Text to read »
══════════

The air cleaning could be followed by "washing" sanded surfaces with a solvent type cleaner as may be recommended for the particular brand of paint and primer you will be using. Do not wash fiberglass surfaces with water, especially if you intend to paint immediately. You will never be sure that you have wiped and blown away all the water droplets from the corners and crevices. Moisture and paint don't mix, and if both happen to be present when you are spraying, first class problems are in the making.
A metal aircraft with aluminum skins in good condition could benefit from a good final scouring with SCOTCH BRITE Scouring Pads in lieu of sanding with wet/dry paper. The results are excellent and the residue is much easier to clean off than sandpaper dust.
These SCOTCH BRITE Scouring Pads (grocery stores have 'em) are non-metallic and are safe to use. Do not, however, use steel wool on aluminum as any frangible wire particles remaining in the aluminum surface will only invite corrosion. During the sanding process you might want to remove small parts and fittings rather than paint around them. These parts should not be reinstalled until after the aircraft has been painted.
If some of your landing gear parts and other previously painted fittings have become chipped and raunchy, you might consider wet sanding them lightly with number 360 or 400 paper and paint them along with the rest of the airplane.
Equipment and Supplies You Will Need
Here is an advance list of the more important equipment and materials you will need for preparing and painting your airplane. Most items may be found at the average paint store or automotive paint center:
1. Compressor (capable of putting out 80 psi or more and keeping up with your gun).

══════════

Given request 1 »
Answer these questions from the text on preparing an aircraft for paint:
(a) Until when should small parts removed during sanding stay off the aircraft?
(b) Which paper grades does it suggest for lightly wet sanding chipped landing gear parts?
(c) What pressure should the compressor be able to put out?

══════════

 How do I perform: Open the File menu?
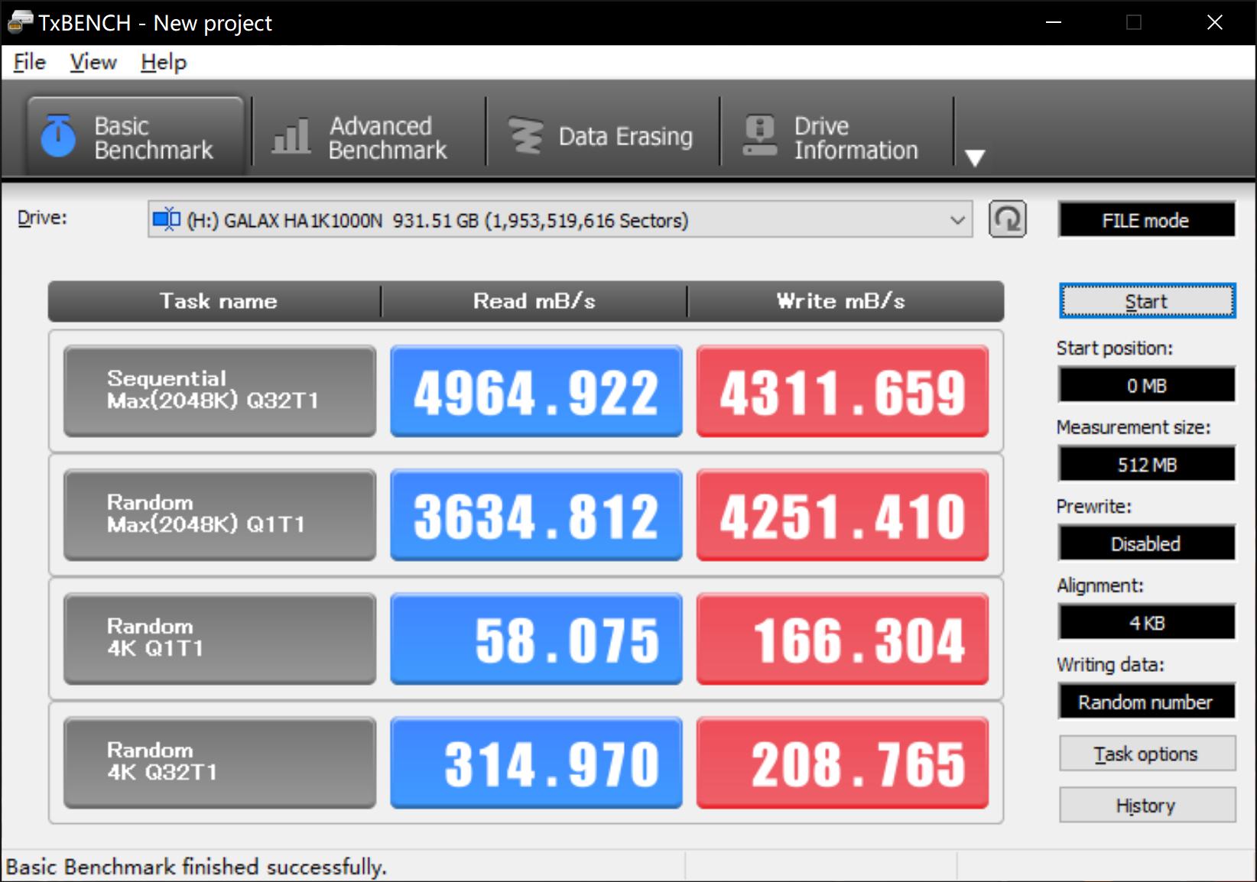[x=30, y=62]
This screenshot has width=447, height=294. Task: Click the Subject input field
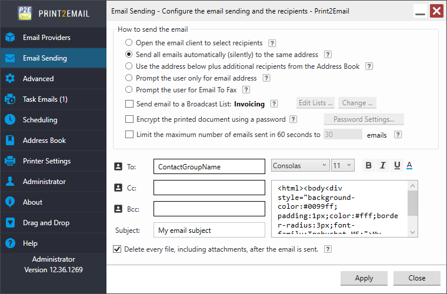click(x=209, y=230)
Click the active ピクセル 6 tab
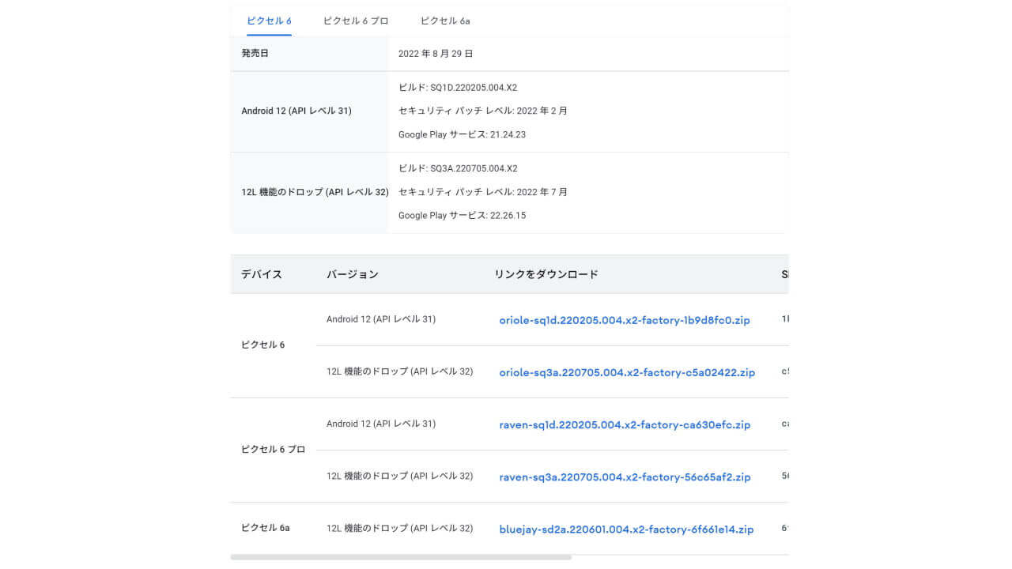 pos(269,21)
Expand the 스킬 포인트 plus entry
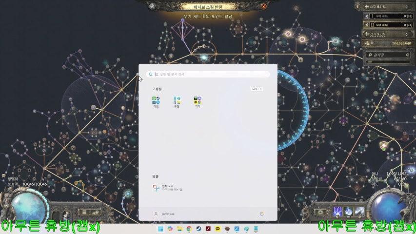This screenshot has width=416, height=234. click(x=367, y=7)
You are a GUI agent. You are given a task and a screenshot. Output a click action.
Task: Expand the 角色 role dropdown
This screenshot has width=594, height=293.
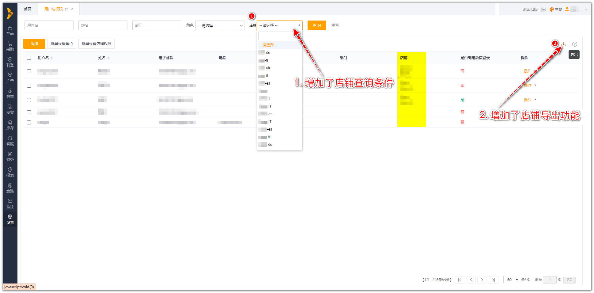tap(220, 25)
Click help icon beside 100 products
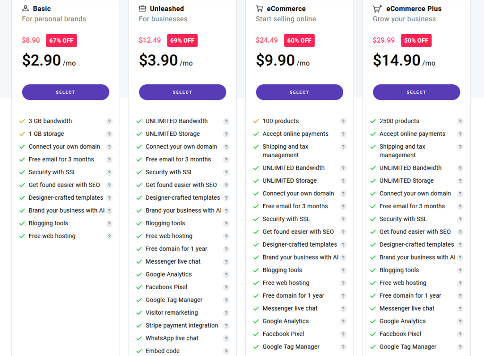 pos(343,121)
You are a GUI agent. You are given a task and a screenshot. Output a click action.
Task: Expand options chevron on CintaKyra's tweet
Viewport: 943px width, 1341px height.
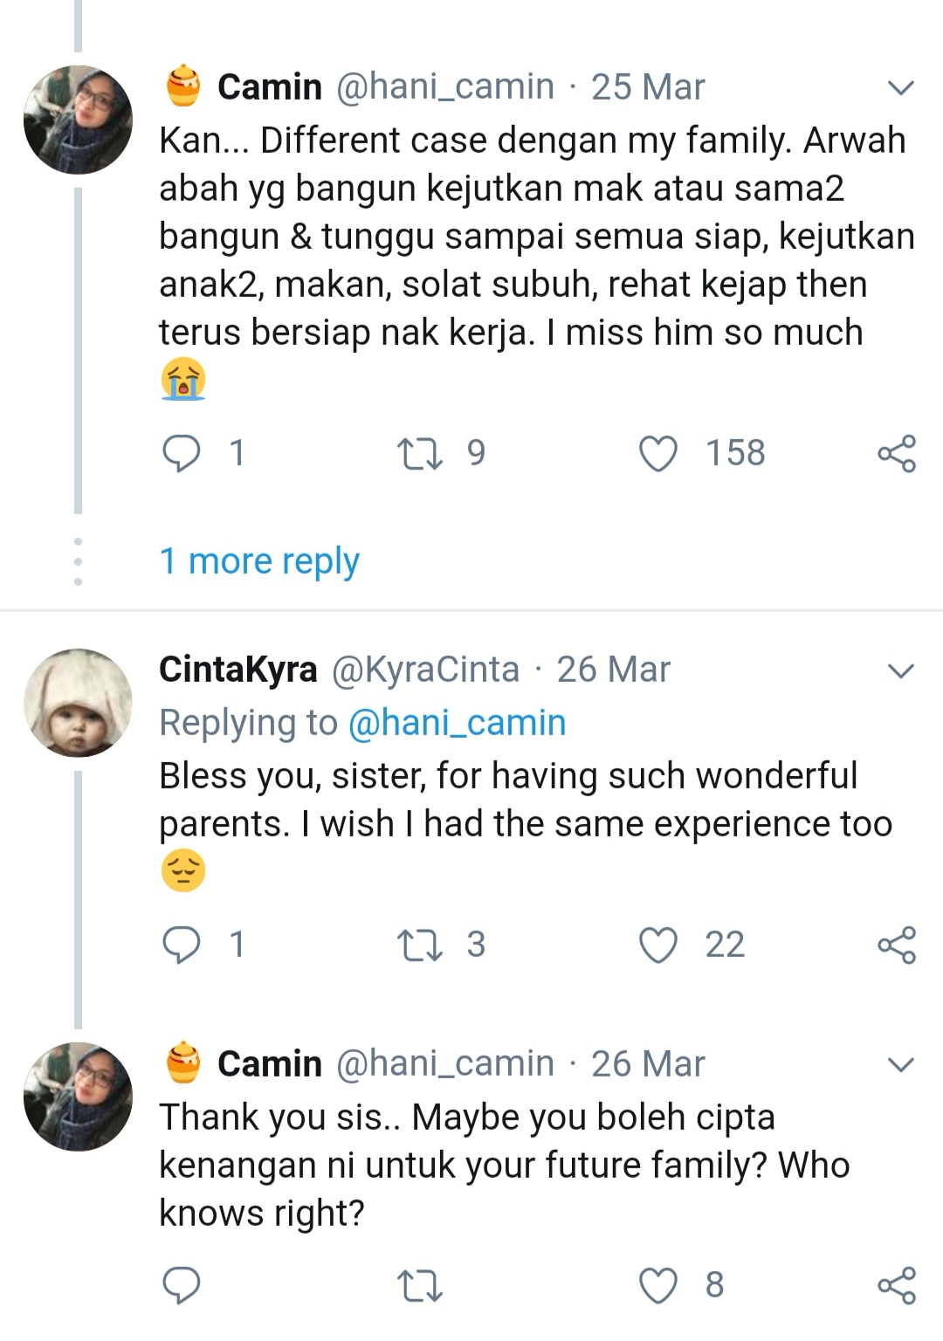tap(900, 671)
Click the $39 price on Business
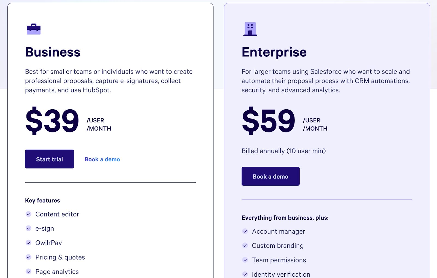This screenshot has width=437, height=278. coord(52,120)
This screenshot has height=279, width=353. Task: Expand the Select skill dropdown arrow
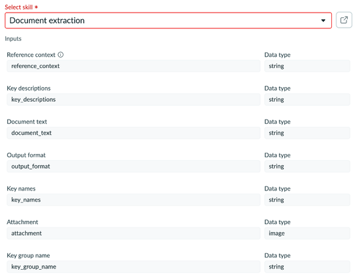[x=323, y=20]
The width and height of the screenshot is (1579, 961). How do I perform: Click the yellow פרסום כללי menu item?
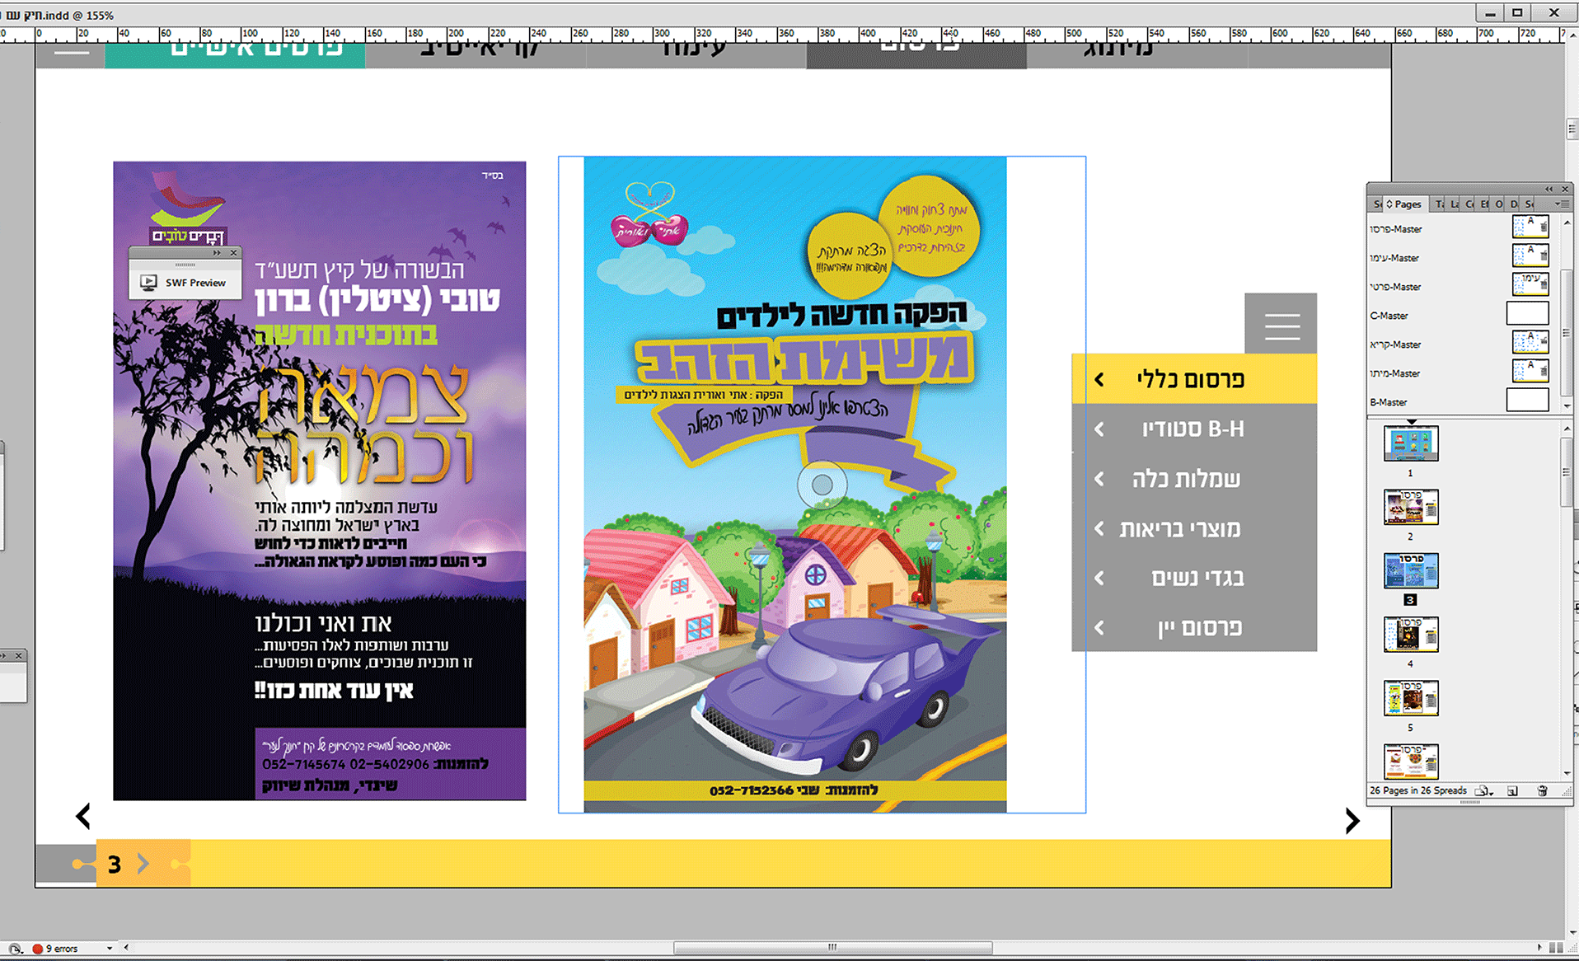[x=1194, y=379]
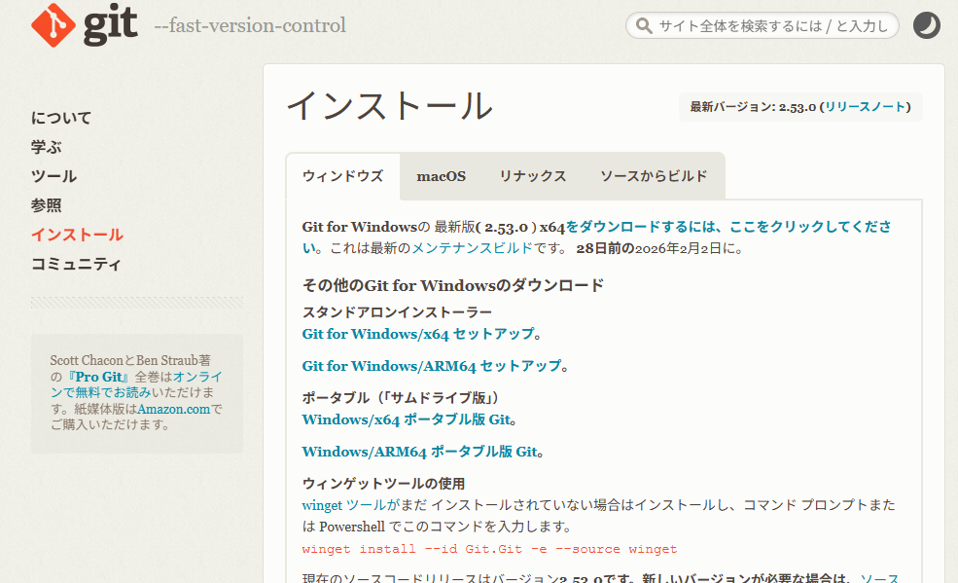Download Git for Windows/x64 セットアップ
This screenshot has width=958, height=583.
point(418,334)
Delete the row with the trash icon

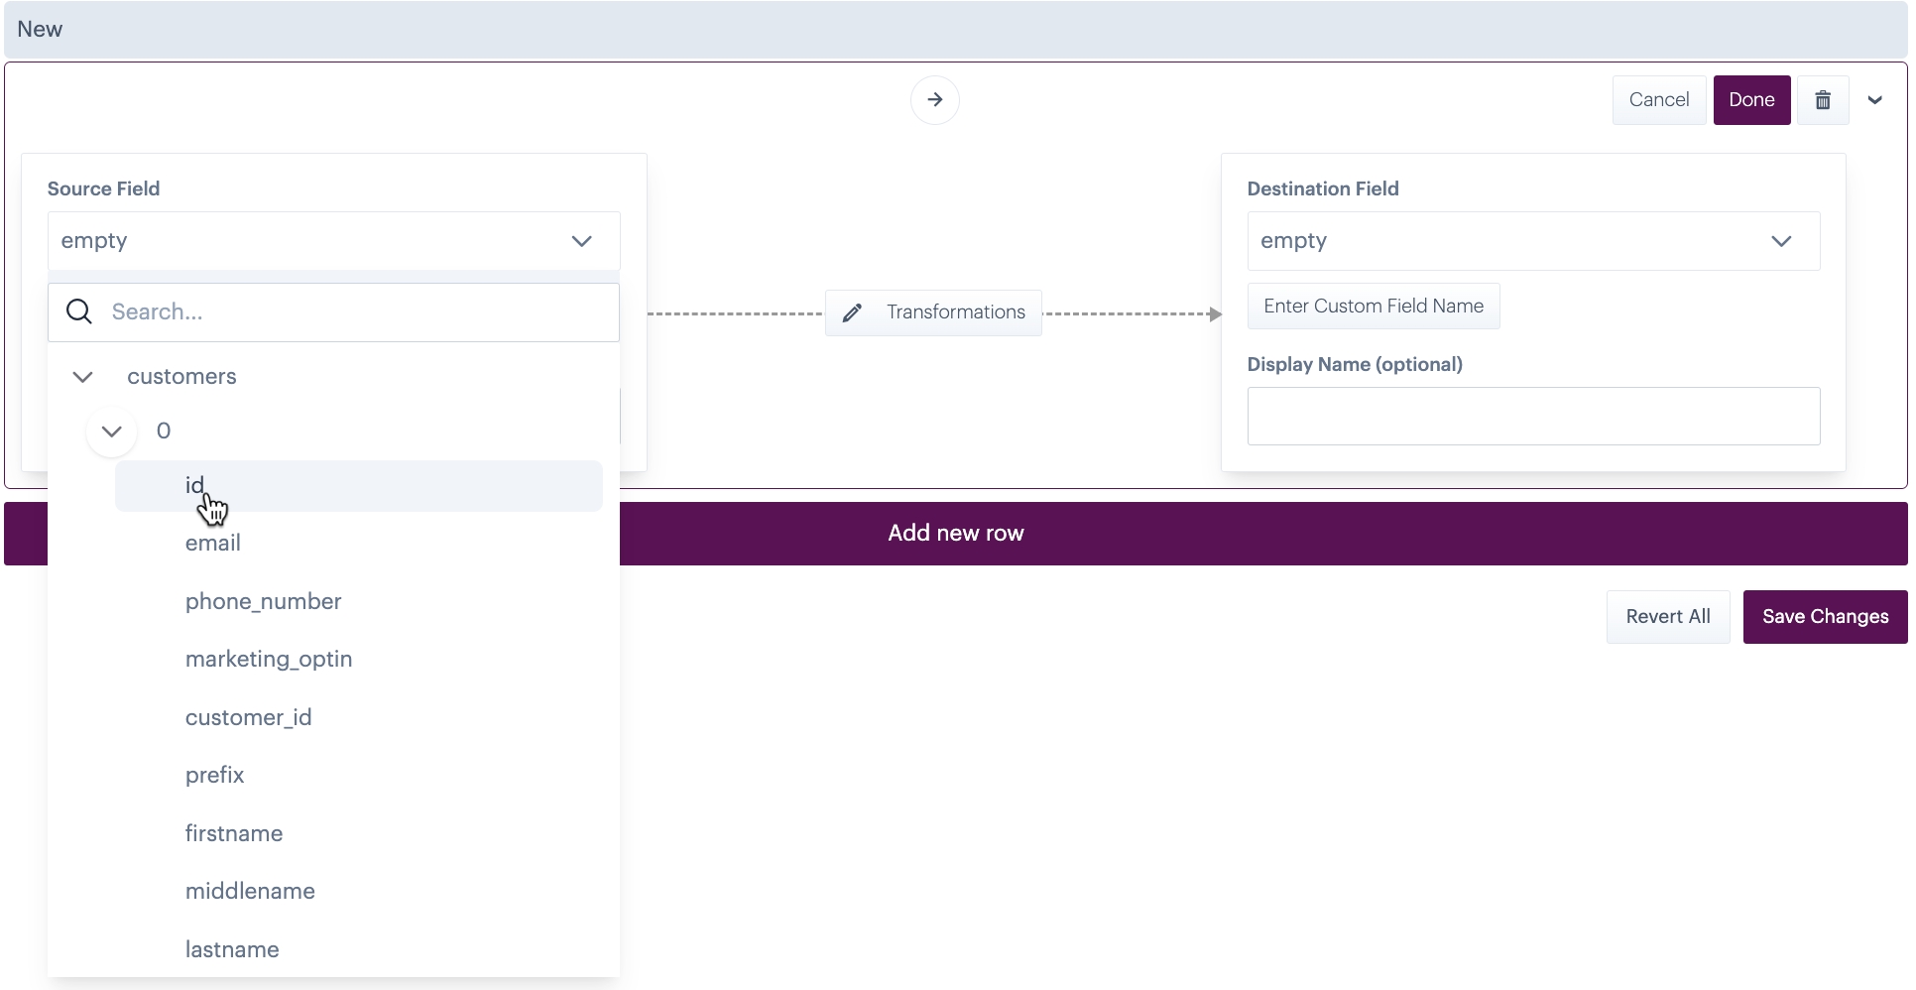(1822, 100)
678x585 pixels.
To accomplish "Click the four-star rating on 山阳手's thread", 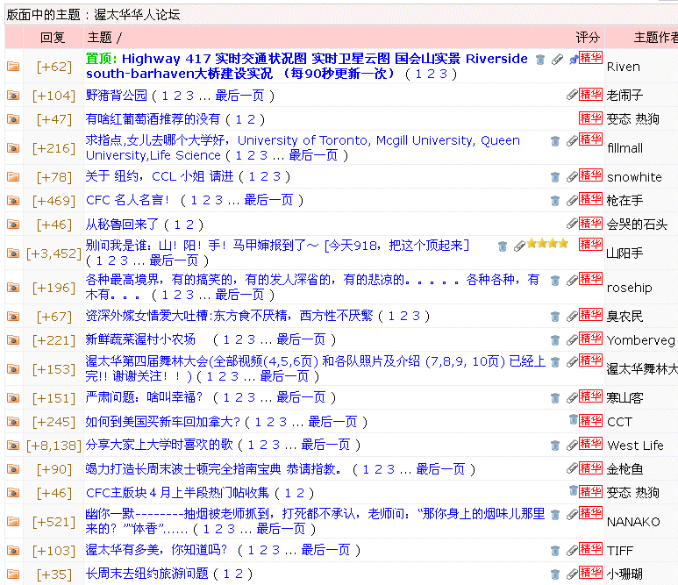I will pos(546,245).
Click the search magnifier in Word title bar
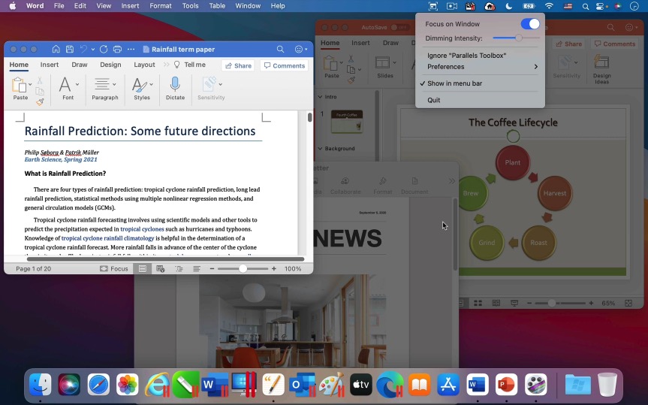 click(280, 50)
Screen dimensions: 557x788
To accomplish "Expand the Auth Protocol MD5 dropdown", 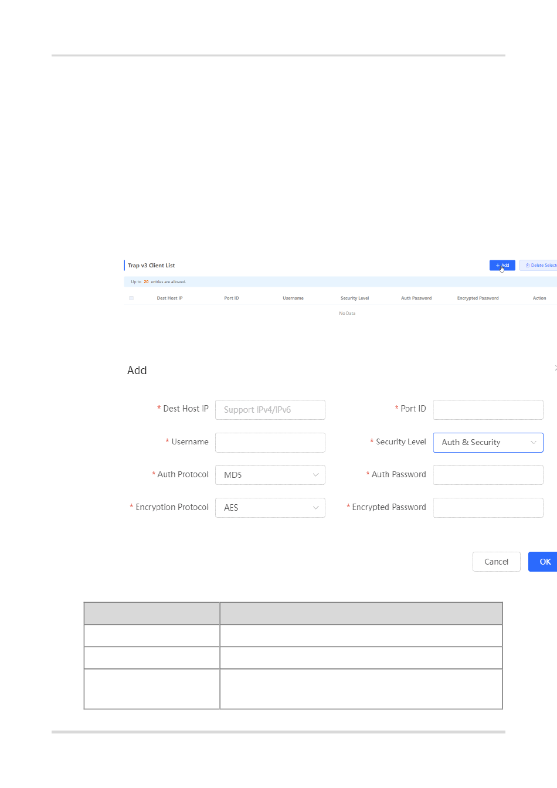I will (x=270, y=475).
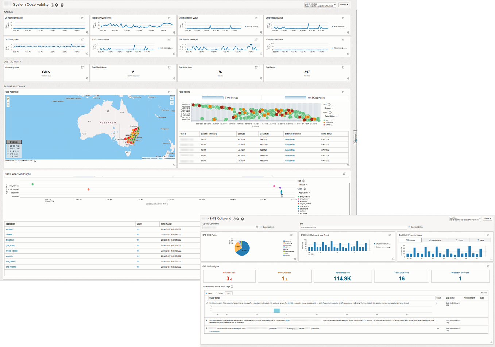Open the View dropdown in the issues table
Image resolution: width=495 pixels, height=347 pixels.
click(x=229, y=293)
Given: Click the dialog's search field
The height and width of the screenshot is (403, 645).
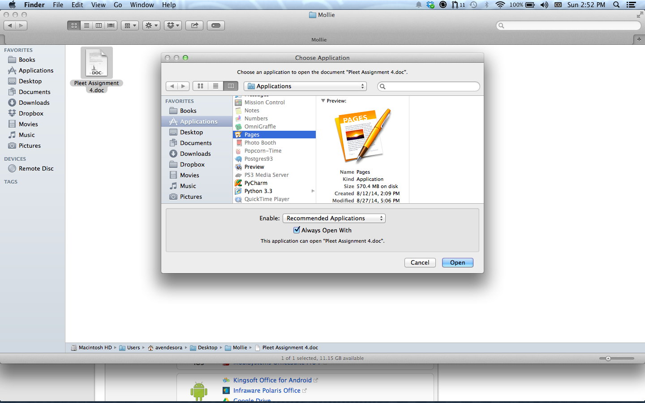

══════════

Given request 2 »
Show every line of the records that contains the word "icon". Case counts.

Full response 1 »
(a) Until after the aircraft has been painted.
(b) Number 360 or 400 paper.
(c) 80 psi or more.

Full response 2 »
Click help icon beside 100 products
Delete the row with the trash icon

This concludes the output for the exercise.